Convert every line of the entries into a Markdown table with the columns "No." and "Line", numbering the rows in order and omitting blank lines. Leave the images out of the table.

* Dataset items:
==========
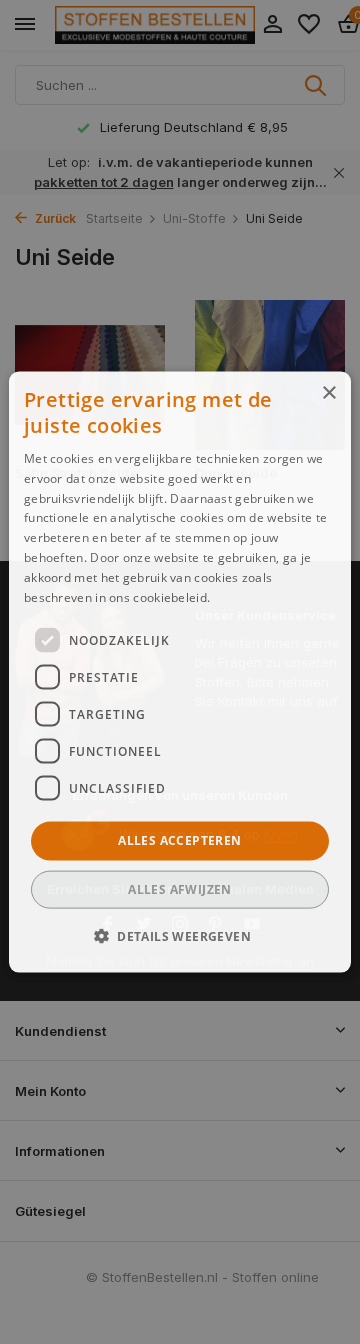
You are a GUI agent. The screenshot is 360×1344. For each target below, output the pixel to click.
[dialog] (180, 672)
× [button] (328, 393)
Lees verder (248, 596)
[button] (180, 935)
==========
* Final answer:
| No. | Line |
|---|---|
| 1 | You are a GUI agent. The screenshot is 360×1344. For each target below, output the pixel to click. |
| 2 | [dialog] (180, 672) |
| 3 | × [button] (328, 393) |
| 4 | Lees verder (248, 596) |
| 5 | [button] (180, 935) |